— BEGIN DOCUMENT TEXT —
# Hello from North Carolina



## Curtis H. Nugent (Feb 25, 2019)

Receiving my 25 year pin this year.  Past Master of New Providence No 128 in Maryville, TN but I live in North Carolina now.  I am the treasurer for Biltmore No 446 in Asheville, NC.  Active in Scottish Rite and the Shrine.  I travel a lot and consider Anglo-Hanseatic No 850 in Hamburg Germany my European "home" lodge.  Looking forward to participating on this forum!


Curtis "Kurt" Nugent, PM


----------



## Mark Stockdale (Feb 25, 2019)

Welcome among us Brother and congratulations on the 25 years.


----------



## Warrior1256 (Feb 25, 2019)

Greetings and welcome to the forum Brother.


----------



## Center (Feb 28, 2019)

Welcome


----------



## Bloke (Feb 28, 2019)

A Warm Welcome Brother !


----------



## Adam Cockerham (Mar 2, 2019)
— END DOCUMENT TEXT —
**REQUIRED ACTIONS:**
1. Rewrite the stretch of the forum thread from "## Curtis H." through "Stockdale (Feb 25, 2019)", changing "treasurer" to "secretary".
2. Extend the forum welcome thread from the point where it stops.
The rows come from a source unrelated to the forum thread above.
— BEGIN RECORDS SUPPLIED —
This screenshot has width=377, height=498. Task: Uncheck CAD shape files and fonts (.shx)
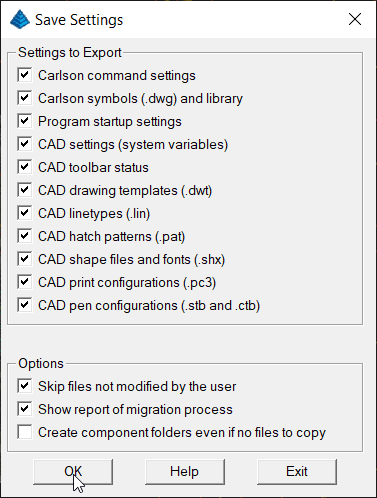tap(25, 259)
— END RECORDS SUPPLIED —
— BEGIN RECORDS SUPPLIED —
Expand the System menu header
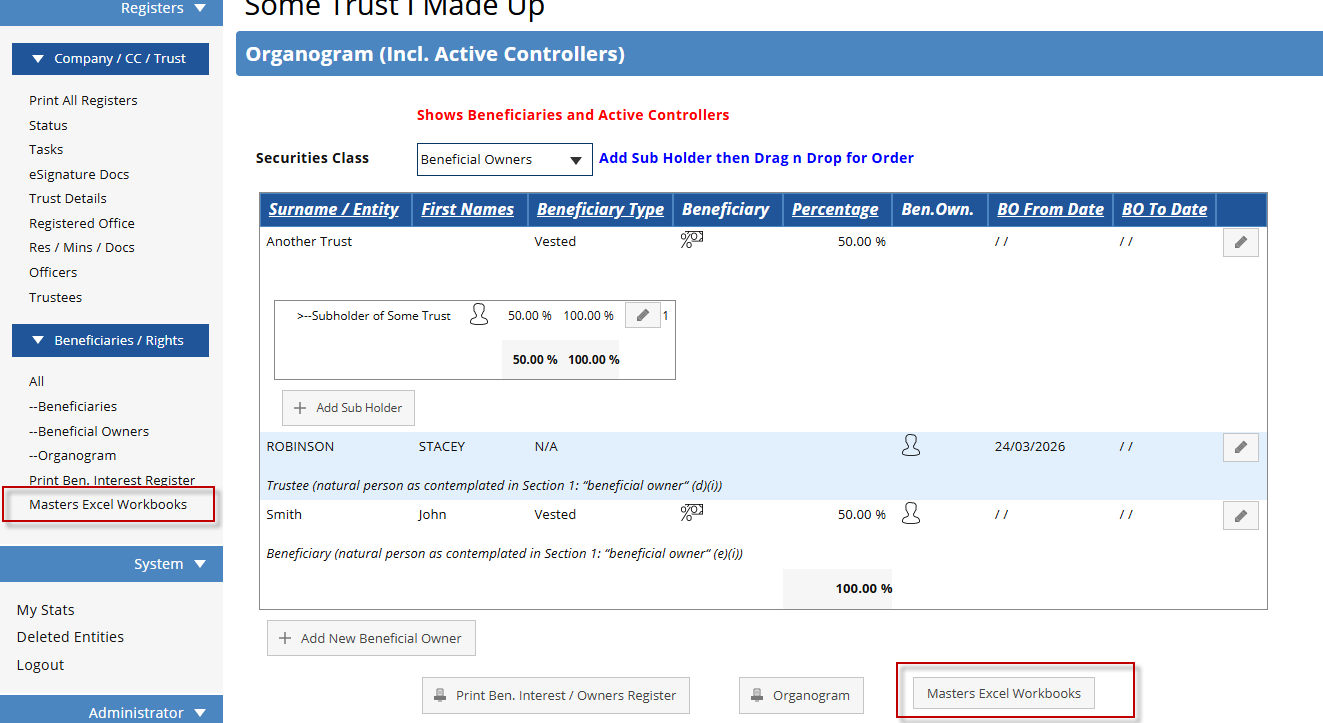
— END RECORDS SUPPLIED —
**OUTPUTS IN ORDER:**
1.
## Curtis H. Nugent (Feb 25, 2019)

Receiving my 25 year pin this year.  Past Master of New Providence No 128 in Maryville, TN but I live in North Carolina now.  I am the secretary for Biltmore No 446 in Asheville, NC.  Active in Scottish Rite and the Shrine.  I travel a lot and consider Anglo-Hanseatic No 850 in Hamburg Germany my European "home" lodge.  Looking forward to participating on this forum!


Curtis "Kurt" Nugent, PM


----------



## Mark Stockdale (Feb 25, 2019)

2.
Curtis H. Nugent said:


> Receiving my 25 year pin this year.  Past Master of New Providence No 128 in Maryville, TN but I live in North Carolina now.  I am the treasurer for Biltmore No 446 in Asheville, NC.  Active in Scottish Rite and the Shrine.  I travel a lot and consider Anglo-Hanseatic No 850 in Hamburg Germany my European "home" lodge.  Looking forward to participating on this forum!
> 
> 
> Curtis "Kurt" Nugent, PM



Welcome and Greetings from Person Lodge 113 in Roxboro, North Carolina. You're welcome to come visit us anytime. SC are 2nd and 4th Tuesdays at 7:30pm. We have dinners on the 4th Tuesdays at 6:30pm.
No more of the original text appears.